We then added WARM water to the insta-snow powder, which felt gritty at first, then EXPLODED as each particle absorbed 300x its own weight of water. This was a huge "Oooh!" moment, and plunging a hand into the 'snow' was a mindblower because it was of course warm, as well as feeling soft and slippery. Caution: spilling this on the floor makes for a slippery surface - watch out! Now we could add red food color to our insta-snow and compare the effects to the real stuff. You have to squeeze to make the color spread here, otherwise it remains inside the polymer particle.

comparing real snow with insta-snow
squeezing the color out of the polymer
many shades of red


Hours of fun followed as the children made fantastical sculptures, mixing the two different snows and generally having a creative blast!
good hands-on fun!

What is a ball?

I asked the children to share something they know about BALLS. This garnered some interesting, as well as predictable, responses! "Circle", "soccer", "throw it", "basketball", "football", "bounce it", "roll it", and so on. Then came the question: "When is a ball not a ball?" Answer: "when it's a football!" Looking at a circle - in this case a plate - shows that to describe a ball as a circle is only partly right. It's a circle no matter which way you look at it. A ball has properties other shapes do not - this we could test by playing with a variety of balls of all sizes and materials. Sports balls made a good discussion starter because each sport has different rules of play, which are partly dictated by what kind of ball is being used. There is a huge difference between a ping pong ball, a basketball and a volleyball. Each of these is driven in  different way - with a bat, with hands or with wrists, yet they are the same shape. A football though is thrown and kicked but it's shape makes the trajectory very unpredictable - unless you are a football player!


Playing with all the different balls was the best way to illustrate the variety out there!

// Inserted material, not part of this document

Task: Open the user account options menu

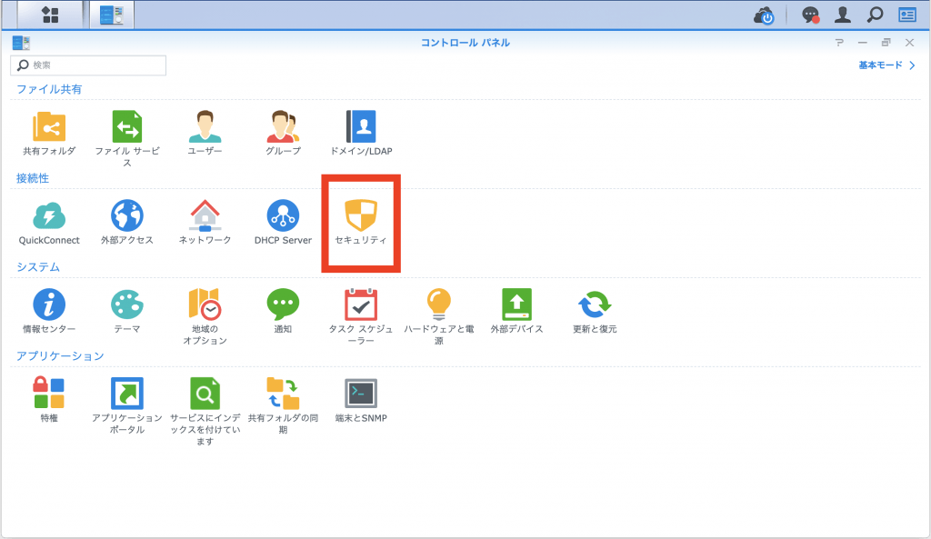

The following week the children were given a sheet of newspaper and asked how you would make it into a ball. First we ascertained it did not behave like a ball - no bouncing or rolling. How to do it? Well before long the children had scrunched it up - it was instinctive for many of them - they did it before they could verbalise what the procedure was.
from flat paper to a ball

Making the perfect ball





left on its own, the paper would attempt to regain it's flatness so I had the children suggest how we could keep the ball shape. "Glue", "tape", "string", were offered and we settled on taping. Now this behaved like a ball although nothing had been aded to the sheet of paper - only the SHAPE had been altered. We bounced and rolled for a while, then made a ball out of clay to compare. Clay stays in the molded shape and can be made smooth so is a better ball in many ways.
comparing paper and clay balls

Finally we used our paper balls to knock down some empty soda bottle 'skittles' - we did pretty well there!

As an extra brainteaser I asked the question: "Can you make a circle out of toothpicks or straws?" The unanimous answer was "No!" but some children were able to say WHY. They conveyed the fact that the picks/straws were not 'bendy', using their hands to explain this if they couldn't come up with the right words. Well, as long as the circle is BIG enough, then the answer became "Yes we can!"